◆ Written exercise
Answer these questions using the article on the X-31 landing:
1. On what date did the VECTOR test team complete the first fully automated, thrust vectored landing?
2. To what angle of attack was the first attempt limited?
3. How far above the runway is the tail when the X-31 performs its derotation maneuver?

◆ Passage shown
┌──
Vectored-Thrust Landing Was 'Hands-Off'
The VECTOR test team completed the world's first fully
automated, thrust vectored landing at Patuxent River (MD) on April
22, and plans subsequent landings this week at increasing angles of
attack and decreasing speeds. At about 2:30 p.m. in the afternoon
last Tuesday, German Naval Reserve Cmdr. Ruediger Knoepfel flew the
X-31 into an invisible engagement box in the sky, then watched as
the aircraft controlled itself to touchdown before he took over
control and lifted off again.
"Today we saw what we have worked three years for," Knoepfel
said. "We have proved the basic functionality of our system."
Since the X-31's arrival at 'Pax River' in April 2000, the
VECTOR test team has been exploring the mechanics of automated,
thrust vectored, extremely short takeoff and landing, with the
focus on landing as the more difficult portion of ESTOL.
The X-31 uses thrust vectoring -- controlling the direction of
its engine exhaust with paddle-like vanes -- to maintain control at
high angles of attack and reduced speeds, even well below the
typical landing speed for an aircraft of its type.
Thrust vectoring was engaged for last week's ESTOL touch-and-go,
said Navy deputy program manager Bill Voorhees, but for the first
attempt the angle of attack was limited to 12 degrees, which is the
aircraft's normal landing attitude. Future attempts will increase
the angle of attack one degree at a time, up to a maximum of 24
degrees before the program's conclusion on April 29. (At 24 degrees
angle of attack, landing speeds are reduced 30 percent.)
The automated ESTOL landing maneuver has already been
demonstrated at altitude, with Knoepfel and fellow project test
pilot Marine Corps Maj. Cody Allee having flown approaches in past
months up to 28 degrees angle of attack to a "virtual runway" at
5,000 feet.
How can they do that?
The ESTOL approach is complex relative to a conventional
landing, but is managed by redundant flight control computers,
which actually fly the landing. At higher angles of attack, with
the aircraft's nose pointed well above the horizon, the first part
of the X-31 to touch the ground would be the engine nozzle, not the
landing gear. To prevent a tail strike, the X-31 performs a
derotation maneuver when the tail is just two feet above the
runway, dropping onto its main landing gear.
└──
◆ Raw data
┌──
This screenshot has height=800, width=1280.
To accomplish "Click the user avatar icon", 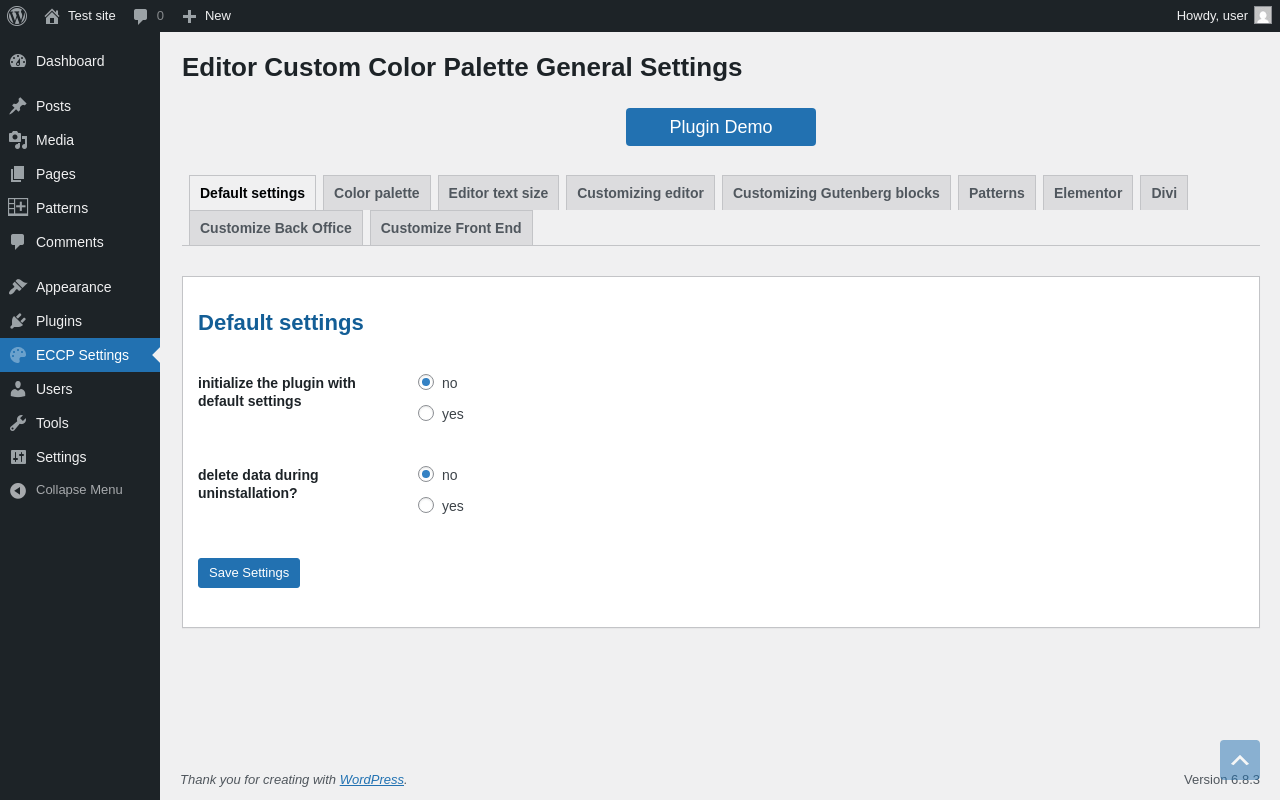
└──
◆ Task solution
1. April 22
2. 12 degrees
3. Two feet